We have two type of hop plants, Centennial and Willamette. If I remember correctly, the Centennial is a flavor hop, and the Willamette is an aroma hop. I also remember that I had two plants of each, planted side by side, and that I used a sharpie marker on the side of the porch to mark which plant was which. Now that the sharpie has washed away, I'm not sure which two plants were Centennial, and which two were Willamette. I'm not sure I really care either, but I made sure the label each bucket and plant them in the same order when I got to the farm, just in case I try to figure it out someday.

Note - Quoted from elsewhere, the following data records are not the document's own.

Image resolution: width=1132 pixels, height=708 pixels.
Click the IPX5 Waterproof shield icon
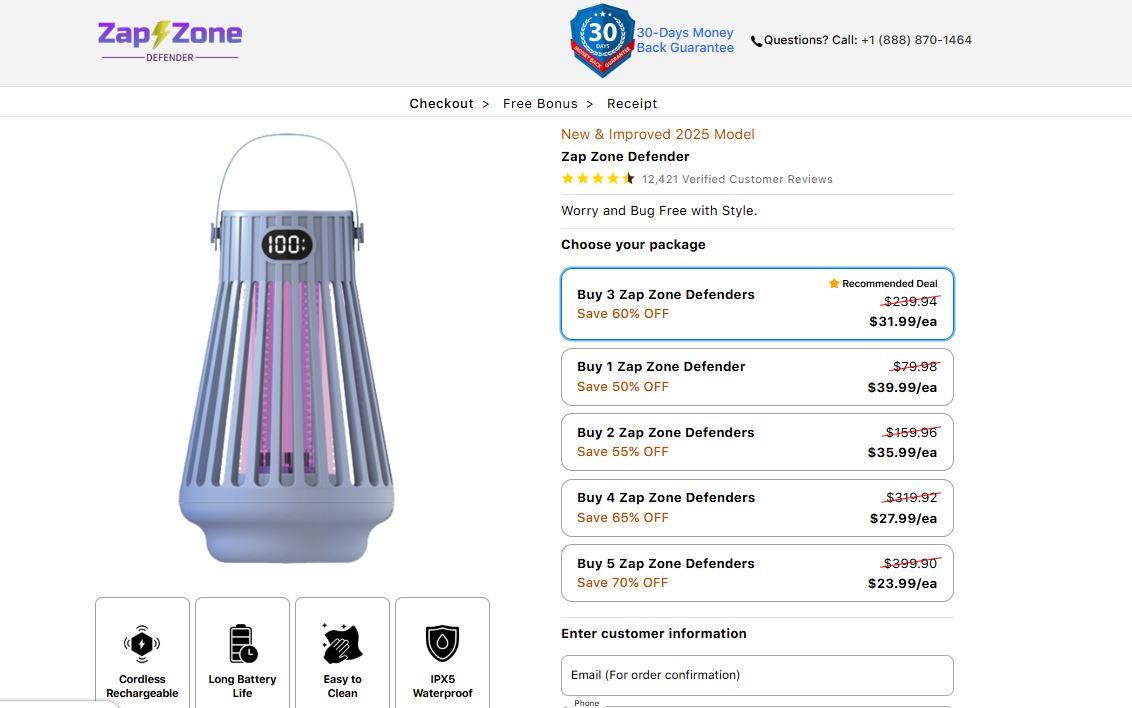(x=442, y=644)
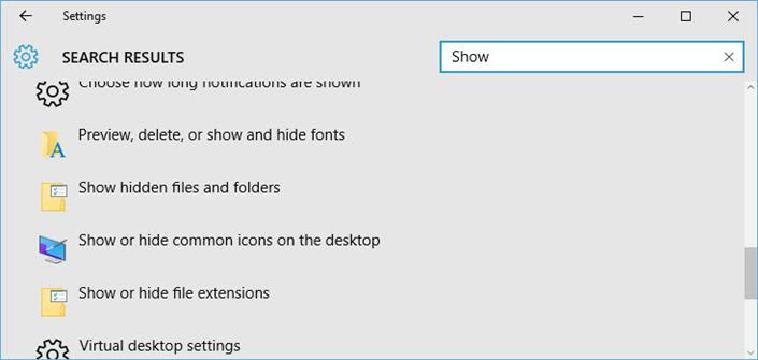
Task: Minimize the Settings window
Action: (638, 16)
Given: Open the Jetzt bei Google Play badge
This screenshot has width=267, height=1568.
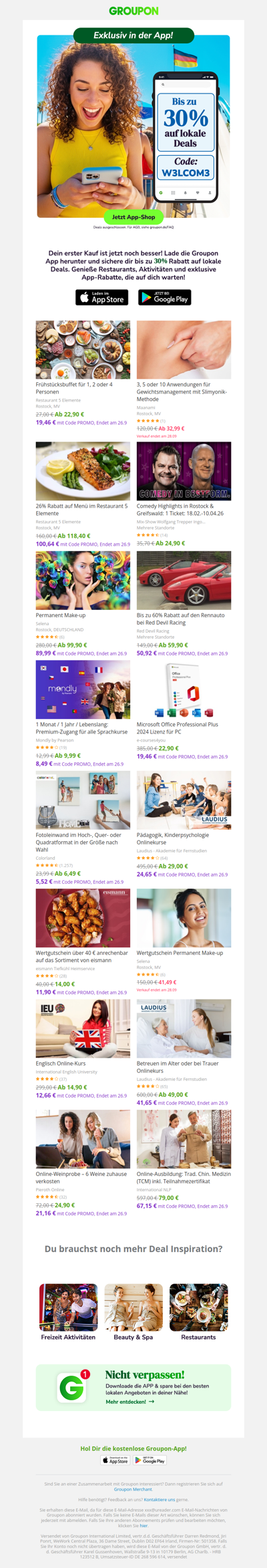Looking at the screenshot, I should point(165,297).
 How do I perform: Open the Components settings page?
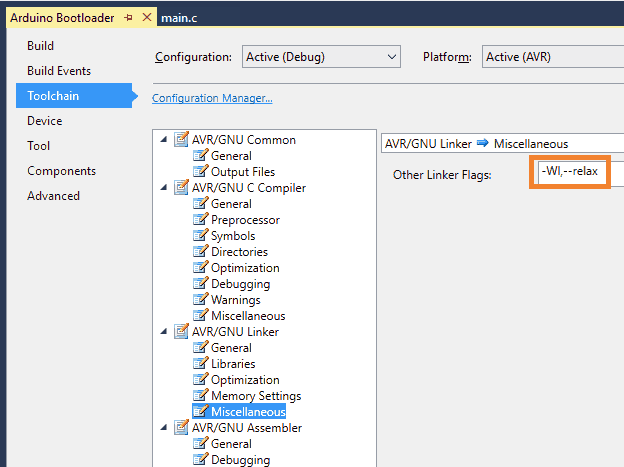pyautogui.click(x=61, y=171)
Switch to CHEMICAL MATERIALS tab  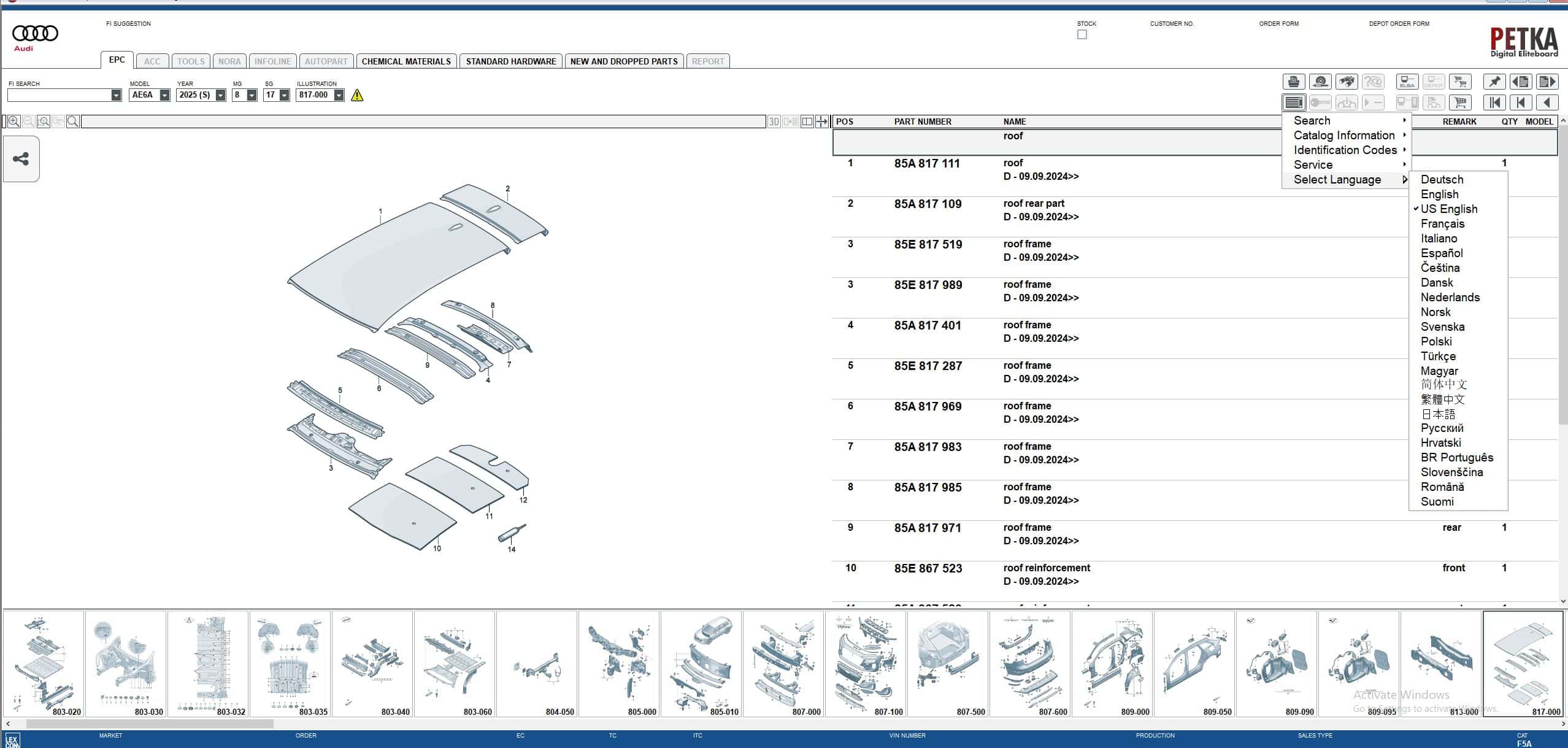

While we were working in the garden and I was planting the hops we dug up, which were seriously wilted, our neighbor came over for a chat. This is the same neighbor that has several giant rolls of old hay that would be perfect mulch for the garden, and who promised to bring it to me with his fancy tractor several times. I asked him if he thought the hay was too old and rotten now for his tractor to scoop up and bring to me. He was quick to tell me, again, that he could easily bring the hay. I smiled at him for a few moments. "What, you want it right now?" he asked. I hesitated, well.. you know... I didn't want to bother him, so whenever it's convenient, and if it was too much trouble he didn't have to bother, but if he gets a chance it would be great for the plants, especially the plants I just put in the ground that were wilting, and that I really hoped it was going to rain this week because without being able to water them they may not make it, but he didn't have to go get it right now... I mean, unless he wants to... go get it now... I mean. Ha! I only felt a little guilty when a little while later he drove up in his tractor with a big scoop of rotten hay for me. I know he likes beer, and if these hops survive, which will likely be due to the ample mulch I applied, I'm going to make sure he gets some. I may title it Good Neighbor Beer.